* Start SUPPLIED TEXT *
Larger numbers work the same as in the previous system; use "nif" after two digits, "kilo" after four, etc. "Nif" can usually be omitted in the middle of a number, since the numbers are so short to say anyway. You can still use it if the last two digits would be "00", rather than saying "pama", if you'd like.

So, 1,2345 is "befa kilo, dafi gufu". "1300" is "duve nif", or "duve pama".

Justification

This is actually a pretty brilliant setup for several reasons.

First, the digit names are obviously chosen to just use the Nth first/last letter; they also (aside from gr/gaza) are the first syllable of the 0_ numbers, since the second and last letters cycle thru the same vowels for the first five values.
Second, the sounds are well-chosen to be regular but distinguishable. The first consonants are all plosives, alternating between unvoiced and voiced; the second consonants are a collection of nasals and fricatives. Choosing consonants this way gives each word a sharp, distinguishable start that won't blend into other words, and then softens into a blending sound in the middle that carries stress well.
Third, the words all have significant redundancy, which helps with hearing. It's common for invented systems like this to be minimally redundant; it would have been easy to just produce two-letter words by, say, combining the first letter of the ten's digit's name and the last letter of the one's digit's name. They'd all be unique, so that technically works, right? In real conversation tho, where people might mumble, or the room might be noisy, or a radio might be crackling, distinguishing between some of those sounds can be quite difficult; this is why military jargon pronounces 5 and 9 as "fiver" and "niner", because "five" and "nine" sound remarkably similar over a low-bandwidth radio and the addition of the "er" sound forces us to emphasize the "v" versus "n" and makes them more distinct.
* End SUPPLIED TEXT *
* Start COLLECTED MATERIAL *
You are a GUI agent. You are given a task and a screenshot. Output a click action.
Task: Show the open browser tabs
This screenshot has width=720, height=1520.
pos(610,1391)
* End COLLECTED MATERIAL *
# [TASK GOAL]
From the number-system text above, condense the paragraph beginning "Second, the sounds are well-chosen" into a short bulleted list that keeps its main facts.

# [EXPECTED ANSWER]
- The sounds are regular but easy to tell apart.
- First consonants are all plosives, alternating unvoiced and voiced.
- Second consonants are nasals and fricatives.
- This gives each word a sharp start that won't blend into other words, then a softer, blending middle that carries stress well.